The story is only a mild deviation from the familiar ‘small town nutjobs’ outline, and the dialogue at most points is highly derivative. But SLINK never really gives the impression that it is trying to reinvent the wheel, but rather providing a simple premise for the classic trash horror feel. The issue is that the lack of graphic violence and gore counteracts that approach. Fans of trash horror are for the most part used to about a 50-50 approach, roughly equal parts sex and violence. When the horror falls flat, you lose a huge chunk of the entertainment value.

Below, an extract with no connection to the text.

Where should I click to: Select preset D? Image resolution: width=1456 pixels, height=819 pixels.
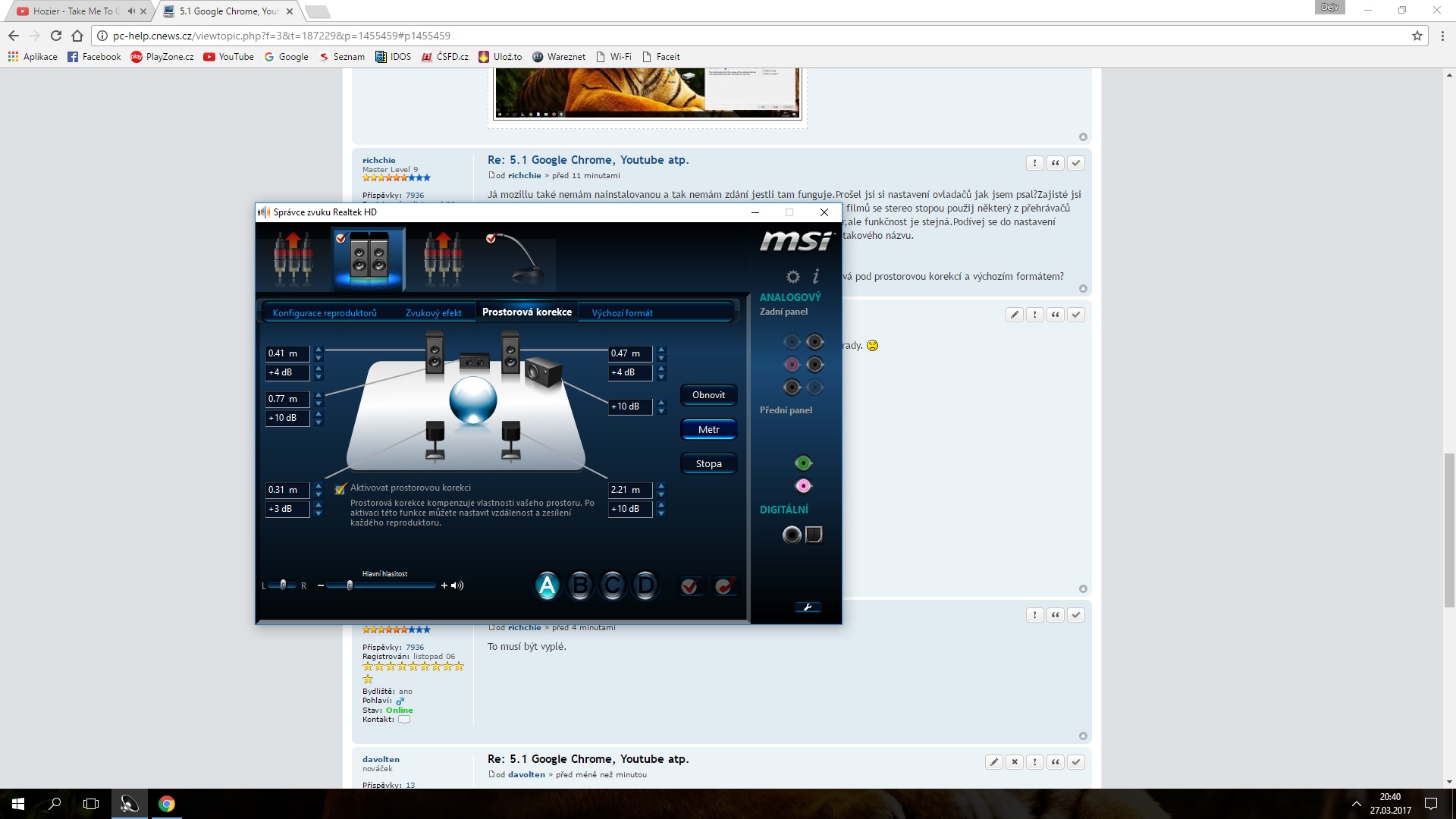click(645, 585)
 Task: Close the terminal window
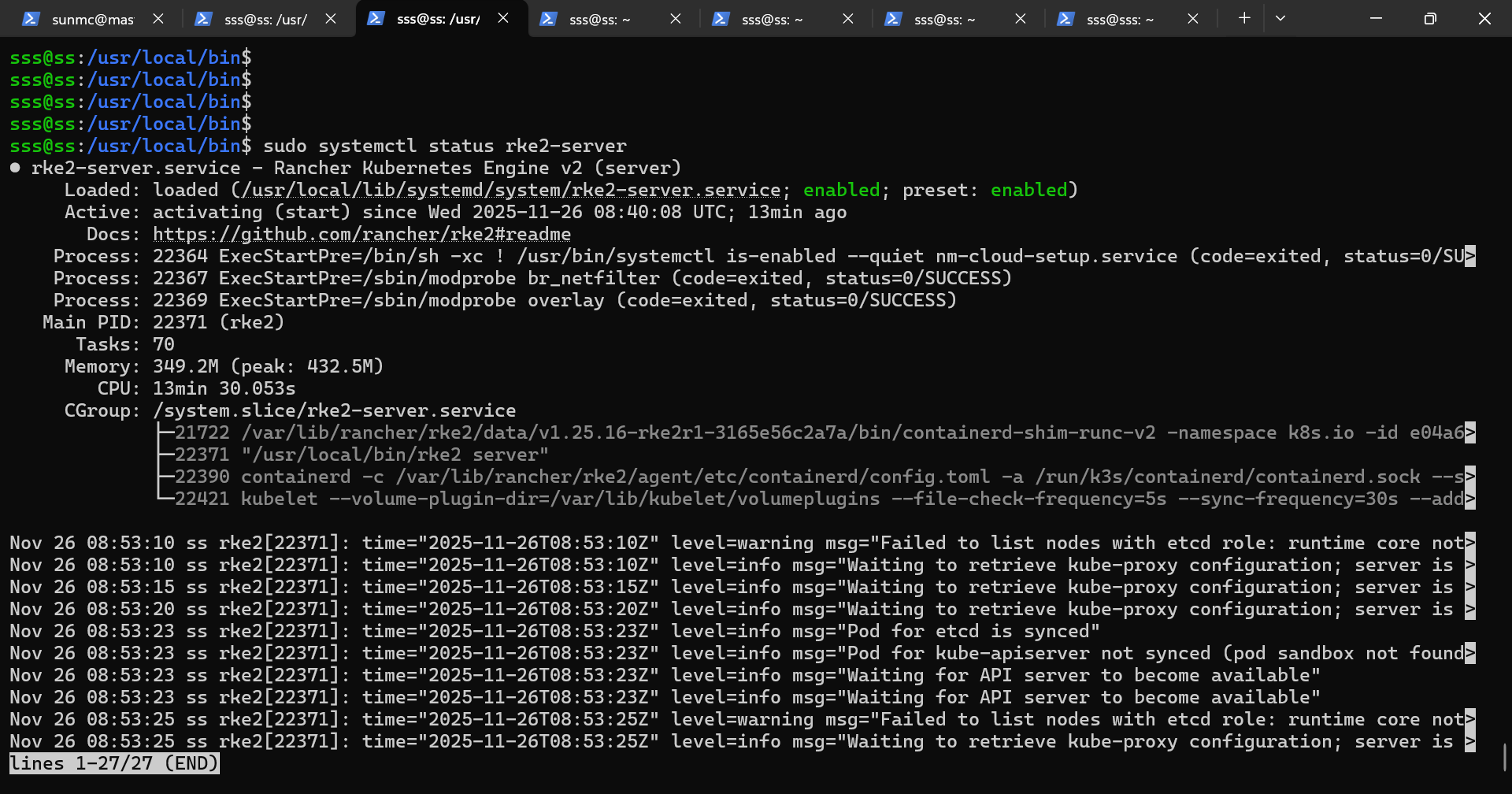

So rather than a hyper-violent story with blood, sex, and violence, the classic approach to trash horror, we instead have a tame horror that focuses purely on the sleaze. And tends to feel a bit silly. Now tanning is not a habit that I would ever consider partaking in, so I may be entirely wrong, but does anyone really strip naked to lie on a tanning bed? If so, then I guess I’ve learned something. Otherwise, that little detail seems like a stretch in order to satisfy the nudity quota.
As I’ve probably made clear at this point, there are virtually no effects to speak of, and the very minor makeup effects involved are not only mild, but also pretty unconvincing. So sadly, for a fan of gore, where I wanted to see some good blood and guts, or an appropriately visceral skinning, SLINK fell flat. The acting was equally rough, but as anyone who frequents this site knows, poor acting rarely bothers me. Cult horror has never been about spectacular performances after all. And the acting in this film falls just short of the average quality of indie horror performances. The lead characters are forgettable, which takes away from the tension that should exist when they are put in perilous situations. And frankly, the whole film leans on the fact that we as an audience are concerned about the lead characters. Instead, it is a predictable series of events between a set of static characters on both sides. The bad guys have no depth, and the leading ladies are mundane.
All in all, SLINK is a very rough, but mildly enjoyable first attempt at a horror film from Masters. It offers very little in the way of originality, is quite rough on the acting, and certainly could have used some more creative script work. But the main downside is the fact that the whole project could have been redeemed with some good quality gore, but instead what we’re left with is a tame exploitative thriller. However, as I mentioned at the very beginning of this review, this is only Masters’ first horror film, and hopefully a transition period. If the balance can be found, the young director certainly has potential for the trash horror niche.